Normalization is the process of resolving different representations of the same types of data into a similar format in a common database. In a log management database, this may involve synchronizing reported event time to a common time format -- say, local time to Coordinated Universal Time. It may mean resolving IP addresses to host names, and anything else that attempts to make disparate information more similar. The more parsed and normalized data you have, the better. When reviewing products, be sure to examine the number of parsers included to make sure they capture the majority of the log information in your environment.
Indexing. In order to optimize data retrieval for search queries, filters, and reporting, data needs to be indexed as it stored. Indexing takes parsed data, although some vendors will index unstructured data for faster retrieval.
Storage. Captured data needs to be stored to medium- or long-term storage. All products save to local hard drives, and some can store to external storage arrays, such as SAN, NAS, and so on.
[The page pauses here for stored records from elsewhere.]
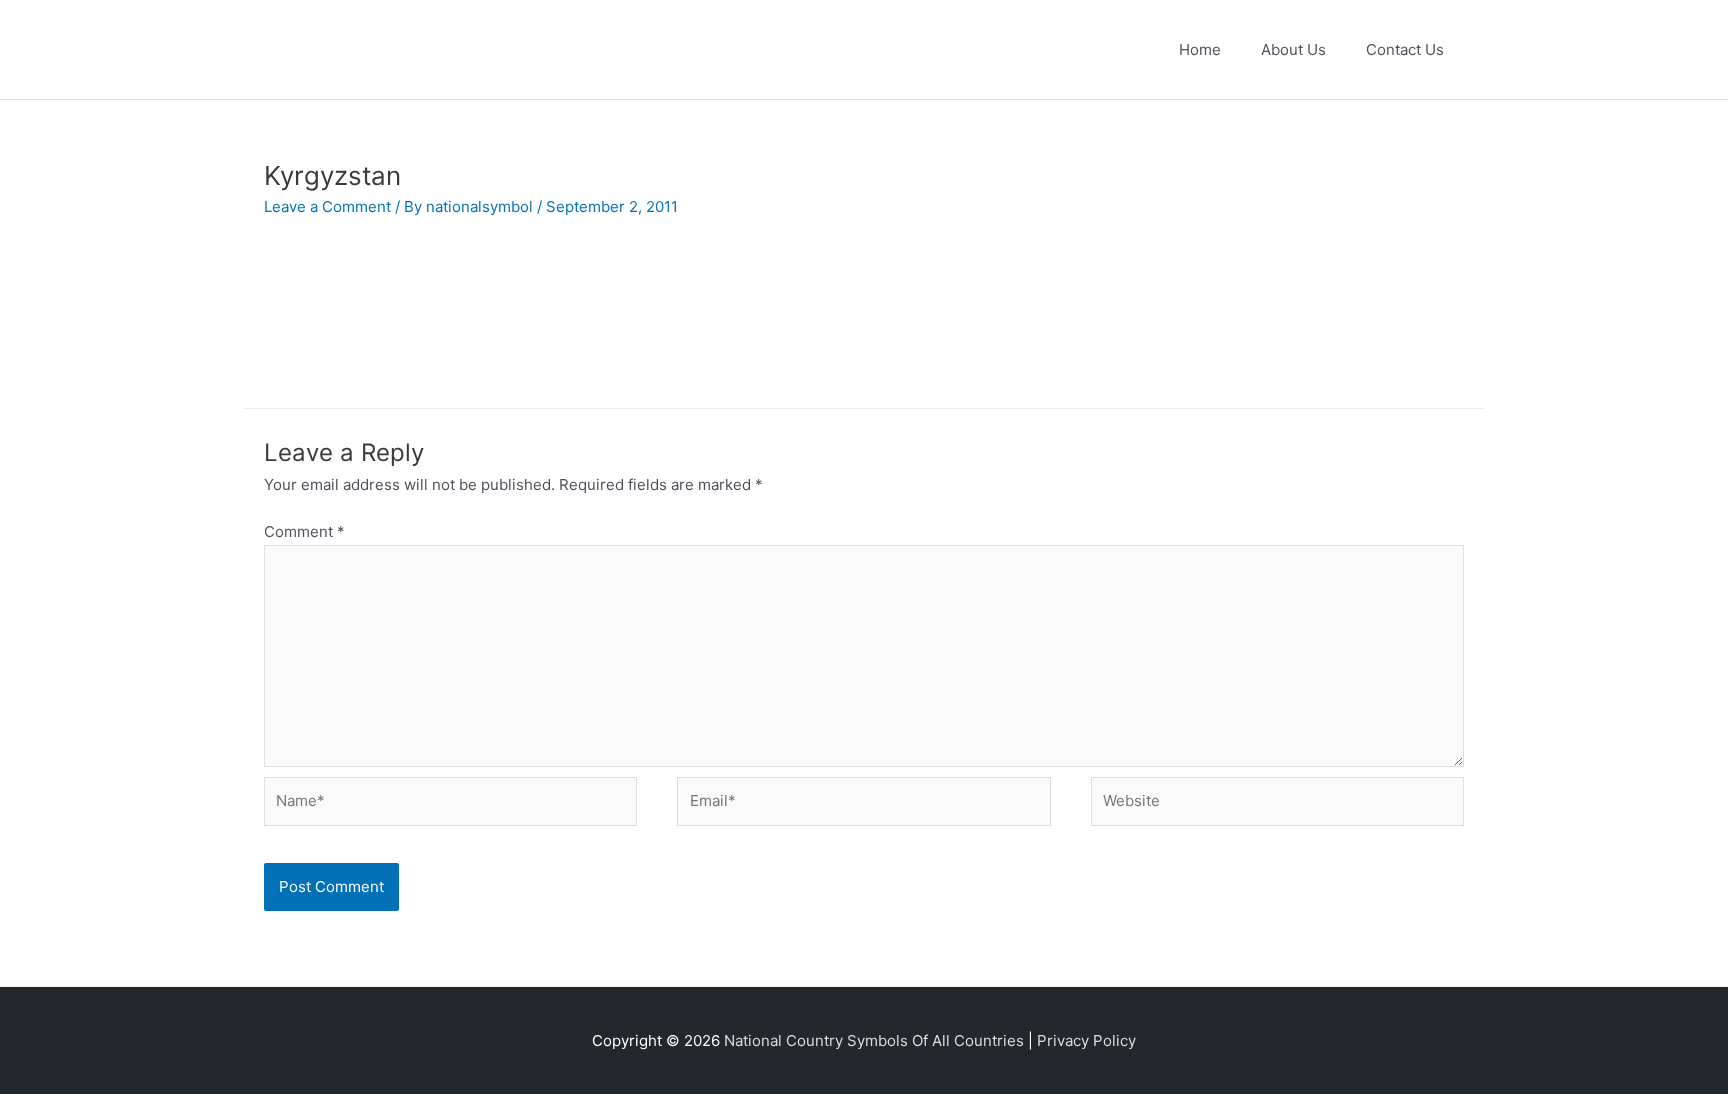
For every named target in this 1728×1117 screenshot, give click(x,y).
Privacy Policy (1086, 1040)
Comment (304, 531)
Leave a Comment (327, 206)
All the products tested allow event messages to be exported for long-term storage and later retrieved if needed. If you're concerned about legal chain of custody requirements, make sure the solution you're evaluating cryptographically signs all stored messages.
Correlation. Correlation is the process of taking different events from the same or different sources and recognizing a singular event. For example, some log management products have the ability to recognize a packet flood or password guessing attack, versus simply reporting multiple dropped packets or failed logons. Correlation reflects product intelligence. Log management products that excel at correlation are known as Security Information and Event Managers (SIEM). A number of products in the review combine log management (log collection, storage, querying, and reporting) and SIEM functionality, but only their log management functionality was evaluated.
Note that, in order for centralized log management to work well, it's very important that all incoming log information have accurate time stamps. Make sure that all monitored clients have the correct time and time zone. This will help in reporting, forensic analysis, and legal purposes.